Re: Caching Servers Considered Harmful (was: Re: Finger URL)

John Labovitz (johnl@ora.com)
Mon, 22 Aug 1994 18:50:27 +0200

[Rob Raisch:]
> You can provide no guarantee that the versions that you present to your
> users are accurate or timely. Further, I have no idea of the number of
> consumers who view my content through your cache or what they view, how
> and when.
> [...]
> Of course, I could be wrong. I have only been peripherally associated
> with publishers. Anyone from O'Reilly wish to comment?
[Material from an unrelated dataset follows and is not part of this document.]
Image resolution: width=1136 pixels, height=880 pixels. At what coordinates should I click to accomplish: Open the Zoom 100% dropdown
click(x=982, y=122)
Sure. Note that I don't know much about the mechanics
of caching servers, so if I'm off base in some way,
please let me know.

Our issue with caching servers has to do with accounting
of use in GNN (Global Network Navigator). To make GNN
freely available, we sell advertising. In order for an
advertiser to feel that they are making a worthwhile
investment, they want to know how many people are reading
their content. We can determine the number of `hits' on
a given part of GNN, but only if we have access to usage
logs. If someone's accessing GNN through a caching
server, we only know about one hit, plus additional hits
each time the cache entry expires.

In Neil Smith's paper `What can Archives offer the World
Wide Web,' there's a table (fig. 7) that lists `the most
popular remote sites accessed via the UNIX HENSA cache.'
Our main GNN site, nearnet.gnn.com, is up there at the
top, with approximately 4000 accesses. I haven't gone
through our logs to check specifically for accesses
from the HENSA caching server, but I would guess that
the number is substantially less than 4000. (From the
paper, the HENSA server will expire GNN non-GIF files
after two days, and GIF files after two weeks. Here's
a real-life ramification of caching: for those using
the HENSA server, our daily Dilbert comic strip is
available only once every two weeks.)

One solution would be for caching servers to generate
a summary of hits on URLs `belonging' to particular
servers, and to email that summary to a standard
email address at those servers. So even though we
at GNN may not receive the level of detail that we
get from our own logs (timestamp, hostnames, URLs),
we could at least receive from the caching servers
an approximation which we could integrate into our
reports back to our advertisers.

Comments?

--
John Labovitz
Global Network Navigator <http://gnn.com/>
O'Reilly & Associates, Sebastopol, California, USA (+1 707 829 0515)